SUPPLIED TEXT |
=== Begin Enclosure ===

What you need to know
- Apple is helping with a homeless encampment on its property in North San Jose.
- A report says the company will spend millions to help relocate the residents.
A Silicon Valley report says that Apple is planning to spend "millions" in outreach and relocation for a group of homeless residents of an encampment on the company's property in North San Jose.
Apple will spend millions of dollars on outreach and relocation for residents of a homeless encampment on the tech giant's property in North San Jose, seeking to address one part of Silicon Valley's growing, impoverished community that now squats on land owned by the world's most valuable company.
According to the report, outreach workers from local charity HomeFirst have been meeting with residents this week "assessing needs and offering services funded by Apple." Apple reportedly told the outlet it plans to spend "millions" helping the 50-60 residents, but did not give an exact figure.
The company said in a statement "Apple has long been focused on helping to combat the housing crisis across California and working with partners to support at-risk communities and provide new affordable units. In San Jose, we have been closely coordinating with local partners for several months to identify housing alternatives and support for families who will be transitioning away from the Component Drive site."
HomeFirst CEO Andrew Urton said that social workers have been helping the community through the pandemic and that Apple's funding was going to provide additional counseling, long-term relocation, and housing assistance. Urton lauded Apple's efforts saying the company was "really leading the way", praising the tech giant for not just displacing the people on its property. The report says residents will be moved into motels for transitional housing, whilst the agency then seeks to find permanent rented properties in Santa Clara County.
In July Apple stated it had provided $1 billion as part of its affordable housing initiatives in California over the last 18-months as part of its $2.5 billion commitment to housing in the state.

=== End Enclosure ===

DATA TO EXAMINE |

=== Begin Enclosure ===

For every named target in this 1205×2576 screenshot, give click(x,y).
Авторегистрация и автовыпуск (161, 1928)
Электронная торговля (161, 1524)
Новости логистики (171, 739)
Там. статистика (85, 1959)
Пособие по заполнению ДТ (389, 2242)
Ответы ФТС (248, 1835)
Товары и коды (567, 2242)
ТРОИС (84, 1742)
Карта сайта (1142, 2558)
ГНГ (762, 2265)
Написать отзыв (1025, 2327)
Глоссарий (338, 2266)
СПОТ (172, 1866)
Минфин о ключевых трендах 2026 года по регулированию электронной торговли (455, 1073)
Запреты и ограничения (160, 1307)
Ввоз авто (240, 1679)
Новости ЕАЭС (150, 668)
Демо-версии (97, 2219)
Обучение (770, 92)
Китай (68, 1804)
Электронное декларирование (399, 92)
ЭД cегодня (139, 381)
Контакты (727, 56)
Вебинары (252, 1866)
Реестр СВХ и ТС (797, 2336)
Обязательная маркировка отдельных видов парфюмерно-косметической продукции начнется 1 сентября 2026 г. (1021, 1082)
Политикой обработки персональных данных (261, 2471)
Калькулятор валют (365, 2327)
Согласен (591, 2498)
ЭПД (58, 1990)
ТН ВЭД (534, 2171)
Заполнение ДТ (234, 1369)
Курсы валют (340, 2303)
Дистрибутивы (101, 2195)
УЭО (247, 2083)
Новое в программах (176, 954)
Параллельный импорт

=== End Enclosure ===

ACTIONS TO TAKE |
**A.** Duplicate the passage of the Apple encampment article between "A Silicon Valley" and "company's property in North San Jose.", inclusive.
**B.** In the Apple encampment article, where will the residents be moved for transitional housing?

ANSWERS IN ORDER |
**A.**
A Silicon Valley report says that Apple is planning to spend "millions" in outreach and relocation for a group of homeless residents of an encampment on the company's property in North San Jose.

**B.** Into motels.